Uncomfortably near. She resisted the urge to step back but held her ground.

  They studied each other until the air grew charged, electric. She moistened her lips. His gaze followed the movement of her tongue and the centers of his eyes grew brighter, glowed in a way they never had when looking at her before.

  The sight disturbed her, made her feel raw and exposed, awakening all those feelings she’d thought buried. Entirely unacceptable considering they were on opposite sides.

  Staring down at her with his unnervingly intense gaze, he murmured, “The bathroom might not be up to your usual standards.”

  She almost laughed.
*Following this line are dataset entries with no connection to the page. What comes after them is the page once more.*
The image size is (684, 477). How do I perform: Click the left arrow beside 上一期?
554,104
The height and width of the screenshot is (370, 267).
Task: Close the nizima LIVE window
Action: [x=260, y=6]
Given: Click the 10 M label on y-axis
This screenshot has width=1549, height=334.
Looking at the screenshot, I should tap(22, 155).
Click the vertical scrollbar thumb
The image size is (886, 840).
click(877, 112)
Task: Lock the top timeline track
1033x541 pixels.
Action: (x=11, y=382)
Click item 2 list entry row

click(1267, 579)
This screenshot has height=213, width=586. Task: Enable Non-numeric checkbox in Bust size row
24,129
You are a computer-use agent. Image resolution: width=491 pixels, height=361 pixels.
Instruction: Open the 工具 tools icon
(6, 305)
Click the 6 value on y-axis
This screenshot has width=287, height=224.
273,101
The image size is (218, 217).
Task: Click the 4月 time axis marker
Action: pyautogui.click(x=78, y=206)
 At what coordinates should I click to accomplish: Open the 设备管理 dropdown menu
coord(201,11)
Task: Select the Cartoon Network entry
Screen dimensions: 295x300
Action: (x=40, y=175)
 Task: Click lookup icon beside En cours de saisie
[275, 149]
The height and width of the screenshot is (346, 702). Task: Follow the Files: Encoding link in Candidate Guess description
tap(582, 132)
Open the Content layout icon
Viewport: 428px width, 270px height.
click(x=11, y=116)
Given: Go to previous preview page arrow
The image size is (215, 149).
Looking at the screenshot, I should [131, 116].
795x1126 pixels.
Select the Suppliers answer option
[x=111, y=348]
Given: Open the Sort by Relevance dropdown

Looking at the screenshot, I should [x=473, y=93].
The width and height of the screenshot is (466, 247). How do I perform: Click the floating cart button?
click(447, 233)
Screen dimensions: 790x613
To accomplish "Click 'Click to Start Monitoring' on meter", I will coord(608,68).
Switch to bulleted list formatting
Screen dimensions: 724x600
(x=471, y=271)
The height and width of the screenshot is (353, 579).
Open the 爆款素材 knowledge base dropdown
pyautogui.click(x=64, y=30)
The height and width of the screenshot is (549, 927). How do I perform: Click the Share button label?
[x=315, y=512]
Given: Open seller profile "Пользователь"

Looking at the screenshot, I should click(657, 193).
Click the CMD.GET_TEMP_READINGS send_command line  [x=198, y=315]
Were they really discussing bathrooms when all manner of unspoken words flowed between them?

  “I’ll make do.”

  Turning, she moved into the bathroom, shutting the door firmly behind her with a sigh. She grimaced at the single copper tub. Okay, no running water. She ran a hand through her blood-sticky hair and glanced at the blurred glass of the mirror, grimacing again.

  “I’ve heated water on the woodstove.”

  She jumped at the low sound of his voice, close behind her. Turning, she gasped. He’d opened the door and come up right on her, as quick as a stalking cat. For a moment she’d forgotten just how fast he could move. How silently.

  He was everywhere, it seemed, the pull between them inescapable.

  “Can’t you knock?” she rasped out, her fingers clutching the comforter until they ached, white-knuckled and bloodless.

  He smiled then, the curve of his well-formed lips making her belly clench. That light at the centers of his eyes flickered with amusement and something else. Something dark and sensual that made her blood heat. “I remember a time when you would never close a door to me.”

  “The years change things,” she replied in a strangled voice. “I was just a stupid kid.”

  His gaze crawled over her face. Desire settled heavily in the pit of her stomach. “You were never stupid to me.”

  “Yeah? Well, what’s a kid know?”

  “Sometimes everything.”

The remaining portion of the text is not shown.